:: WHAT IS REQUIRED ::
Say how many lines in the material below contain the word "will", giving the number alone.

╭─ RECORDS TO USE

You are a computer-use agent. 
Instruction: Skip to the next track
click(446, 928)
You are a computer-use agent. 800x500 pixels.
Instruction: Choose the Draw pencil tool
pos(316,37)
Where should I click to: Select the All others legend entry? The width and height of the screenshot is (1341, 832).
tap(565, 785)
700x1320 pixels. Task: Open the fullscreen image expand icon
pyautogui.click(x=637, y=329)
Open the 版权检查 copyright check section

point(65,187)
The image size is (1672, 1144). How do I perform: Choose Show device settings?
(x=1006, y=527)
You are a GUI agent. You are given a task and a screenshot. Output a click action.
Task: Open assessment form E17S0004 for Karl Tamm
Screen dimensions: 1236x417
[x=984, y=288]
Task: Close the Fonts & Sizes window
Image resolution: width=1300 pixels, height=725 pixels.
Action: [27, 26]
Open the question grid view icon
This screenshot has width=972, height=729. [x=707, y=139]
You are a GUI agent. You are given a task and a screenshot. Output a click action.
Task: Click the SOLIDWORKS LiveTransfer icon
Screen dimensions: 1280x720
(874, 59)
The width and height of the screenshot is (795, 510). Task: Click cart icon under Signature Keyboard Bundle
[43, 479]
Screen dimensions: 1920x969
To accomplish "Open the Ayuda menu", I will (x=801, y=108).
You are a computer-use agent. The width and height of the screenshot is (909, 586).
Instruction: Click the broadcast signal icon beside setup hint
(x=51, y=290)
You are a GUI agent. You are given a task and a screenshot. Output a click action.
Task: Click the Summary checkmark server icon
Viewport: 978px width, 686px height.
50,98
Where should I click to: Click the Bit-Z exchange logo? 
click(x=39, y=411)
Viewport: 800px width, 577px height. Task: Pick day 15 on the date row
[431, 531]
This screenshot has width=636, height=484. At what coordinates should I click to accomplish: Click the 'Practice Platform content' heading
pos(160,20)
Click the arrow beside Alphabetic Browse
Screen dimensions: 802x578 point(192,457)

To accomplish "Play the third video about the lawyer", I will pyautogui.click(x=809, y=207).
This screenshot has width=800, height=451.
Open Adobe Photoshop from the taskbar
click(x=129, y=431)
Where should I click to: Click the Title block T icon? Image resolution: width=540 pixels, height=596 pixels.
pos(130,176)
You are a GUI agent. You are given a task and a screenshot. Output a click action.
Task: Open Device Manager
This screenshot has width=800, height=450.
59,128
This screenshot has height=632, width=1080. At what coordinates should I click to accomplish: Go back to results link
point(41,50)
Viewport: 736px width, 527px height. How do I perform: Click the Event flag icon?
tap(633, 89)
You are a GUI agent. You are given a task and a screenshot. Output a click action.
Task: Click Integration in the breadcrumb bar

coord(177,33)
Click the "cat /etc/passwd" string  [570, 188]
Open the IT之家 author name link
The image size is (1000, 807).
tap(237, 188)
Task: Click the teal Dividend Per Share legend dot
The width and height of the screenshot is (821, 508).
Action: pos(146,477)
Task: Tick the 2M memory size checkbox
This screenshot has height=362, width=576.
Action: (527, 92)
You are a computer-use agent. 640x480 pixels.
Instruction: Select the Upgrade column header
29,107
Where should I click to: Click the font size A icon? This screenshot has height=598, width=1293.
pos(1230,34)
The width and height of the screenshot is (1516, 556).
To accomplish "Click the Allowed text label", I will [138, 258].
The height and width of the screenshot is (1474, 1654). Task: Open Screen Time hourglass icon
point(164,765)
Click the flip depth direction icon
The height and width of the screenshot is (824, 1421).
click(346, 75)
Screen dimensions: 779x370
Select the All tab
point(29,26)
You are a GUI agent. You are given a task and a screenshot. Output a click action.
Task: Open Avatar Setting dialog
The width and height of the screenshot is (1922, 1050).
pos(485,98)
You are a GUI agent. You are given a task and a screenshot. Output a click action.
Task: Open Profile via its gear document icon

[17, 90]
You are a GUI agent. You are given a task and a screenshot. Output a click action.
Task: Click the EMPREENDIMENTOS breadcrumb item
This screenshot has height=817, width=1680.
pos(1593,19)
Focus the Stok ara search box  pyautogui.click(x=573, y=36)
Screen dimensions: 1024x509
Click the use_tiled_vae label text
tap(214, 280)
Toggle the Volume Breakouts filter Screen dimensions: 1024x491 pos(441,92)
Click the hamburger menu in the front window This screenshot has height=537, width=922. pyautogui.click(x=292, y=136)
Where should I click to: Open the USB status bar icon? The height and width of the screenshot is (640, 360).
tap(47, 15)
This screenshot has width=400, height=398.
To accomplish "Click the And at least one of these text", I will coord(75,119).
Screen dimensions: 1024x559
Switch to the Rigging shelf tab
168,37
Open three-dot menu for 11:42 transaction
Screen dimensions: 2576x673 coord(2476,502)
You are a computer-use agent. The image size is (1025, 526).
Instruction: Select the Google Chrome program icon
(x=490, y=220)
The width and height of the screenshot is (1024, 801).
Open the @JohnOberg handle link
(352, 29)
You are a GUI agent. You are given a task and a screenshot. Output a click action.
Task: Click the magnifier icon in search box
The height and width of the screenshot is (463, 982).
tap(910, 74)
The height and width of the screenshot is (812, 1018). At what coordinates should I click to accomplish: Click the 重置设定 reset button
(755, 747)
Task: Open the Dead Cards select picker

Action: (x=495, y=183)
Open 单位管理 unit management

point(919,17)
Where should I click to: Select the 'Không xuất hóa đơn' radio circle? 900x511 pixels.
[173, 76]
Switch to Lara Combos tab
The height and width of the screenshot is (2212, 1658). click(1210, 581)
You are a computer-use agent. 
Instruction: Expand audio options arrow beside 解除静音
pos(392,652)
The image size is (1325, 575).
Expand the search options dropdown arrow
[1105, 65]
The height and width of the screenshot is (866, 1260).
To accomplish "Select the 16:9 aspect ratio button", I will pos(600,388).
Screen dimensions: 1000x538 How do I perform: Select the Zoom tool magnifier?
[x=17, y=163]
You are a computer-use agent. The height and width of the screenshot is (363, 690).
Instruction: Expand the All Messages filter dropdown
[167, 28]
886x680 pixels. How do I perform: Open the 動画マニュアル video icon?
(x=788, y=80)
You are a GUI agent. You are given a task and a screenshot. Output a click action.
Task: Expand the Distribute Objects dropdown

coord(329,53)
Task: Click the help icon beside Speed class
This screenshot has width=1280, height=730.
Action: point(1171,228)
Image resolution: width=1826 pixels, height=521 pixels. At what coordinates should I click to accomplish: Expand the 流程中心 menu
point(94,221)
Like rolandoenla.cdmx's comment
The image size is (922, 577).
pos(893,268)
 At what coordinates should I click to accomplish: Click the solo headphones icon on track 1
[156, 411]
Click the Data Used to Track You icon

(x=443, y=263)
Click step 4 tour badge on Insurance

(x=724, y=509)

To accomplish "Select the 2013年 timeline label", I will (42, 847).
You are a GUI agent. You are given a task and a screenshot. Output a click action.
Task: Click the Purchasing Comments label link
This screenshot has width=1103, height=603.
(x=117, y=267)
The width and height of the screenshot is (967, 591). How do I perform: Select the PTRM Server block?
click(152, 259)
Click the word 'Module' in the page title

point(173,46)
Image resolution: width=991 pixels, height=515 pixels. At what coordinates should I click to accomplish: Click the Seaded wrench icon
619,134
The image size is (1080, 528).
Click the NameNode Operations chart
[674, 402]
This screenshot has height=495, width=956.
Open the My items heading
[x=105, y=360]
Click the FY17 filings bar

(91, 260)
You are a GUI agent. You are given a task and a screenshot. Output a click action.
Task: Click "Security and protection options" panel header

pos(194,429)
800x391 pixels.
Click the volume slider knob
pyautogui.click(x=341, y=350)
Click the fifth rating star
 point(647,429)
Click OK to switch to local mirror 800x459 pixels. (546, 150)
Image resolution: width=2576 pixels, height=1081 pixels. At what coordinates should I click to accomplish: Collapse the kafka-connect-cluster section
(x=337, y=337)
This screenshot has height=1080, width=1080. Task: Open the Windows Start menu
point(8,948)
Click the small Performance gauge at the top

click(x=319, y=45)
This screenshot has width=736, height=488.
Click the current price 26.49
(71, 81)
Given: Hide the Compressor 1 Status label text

╰─

:: RESULT ::
6